### Page
begin

As detailed in a report entitled 'The granting of partial pardons to persons convicted by Supreme Court decision 459/2019', which was delivered today to the speaker of the Catalan parliament, Laura Borràs, the possibility of granting pardons in advance of a conviction is included in the 1870 Spanish law on pardons, which Ribó asserts is "fully in force" with regard to the "social upheaval" caused by the events of October 2017 in Catalonia. Ribó also demanded that the Spanish Congress pass an amnesty law - as proposed unsuccessfully in Spain's lower house by the pro-independence parties - in order to "wipe the slate clean". He also demanded the reform of the Spanish offences of rebellion and sedition, which fell from the Pedro Sánchez government's priorities after the Catalan political prisoners received partial pardons in June.

 

Ribó also described it as "manifest inconsistency" that the ban on office holding has been maintained for the pardoned prisoners, meaning that none of them can stand for electoral office until their sentences - of 9 -13 years - are over. "They are left out of political contention for a long period when hundreds of thousands of Catalans voted for them," said the ombudsman.

end

### Supplied information
begin

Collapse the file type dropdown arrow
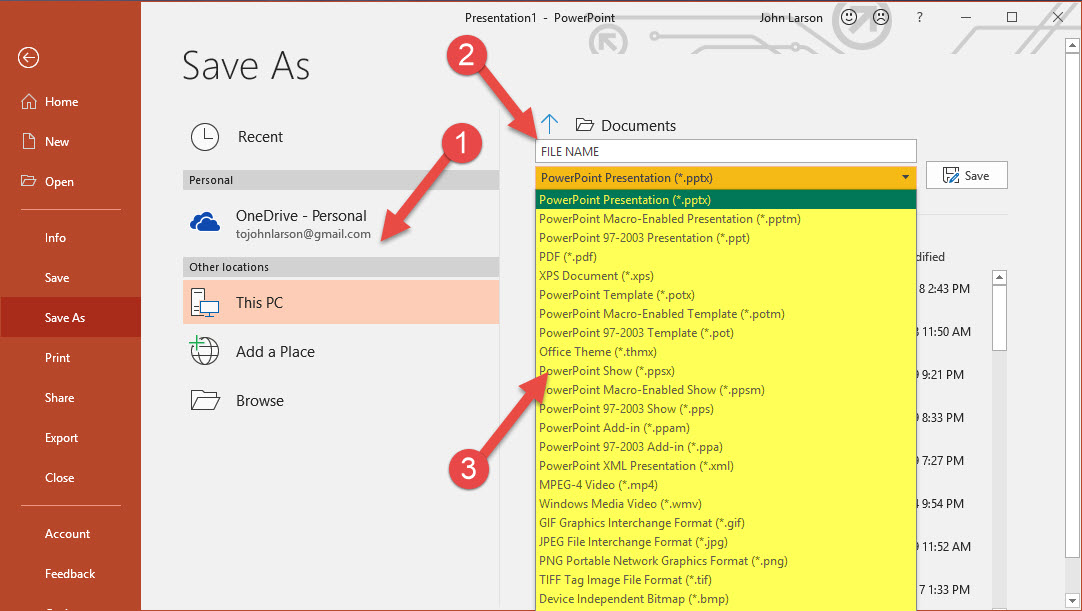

end

### Tasks to complete
**a.** Name every person the article about the Catalan pardons mentions by name.
**b.** According to the article about the Catalan pardons, who received the report on partial pardons?
**c.** Retype the passage of the article about the Catalan pardons starting at "As detailed in" and ending at "pardons in June.".

### Solutions by task
**a.**
Laura Borràs
Ribó
Pedro Sánchez

**b.** Laura Borràs, the speaker of the Catalan parliament.

**c.**
As detailed in a report entitled 'The granting of partial pardons to persons convicted by Supreme Court decision 459/2019', which was delivered today to the speaker of the Catalan parliament, Laura Borràs, the possibility of granting pardons in advance of a conviction is included in the 1870 Spanish law on pardons, which Ribó asserts is "fully in force" with regard to the "social upheaval" caused by the events of October 2017 in Catalonia. Ribó also demanded that the Spanish Congress pass an amnesty law - as proposed unsuccessfully in Spain's lower house by the pro-independence parties - in order to "wipe the slate clean". He also demanded the reform of the Spanish offences of rebellion and sedition, which fell from the Pedro Sánchez government's priorities after the Catalan political prisoners received partial pardons in June.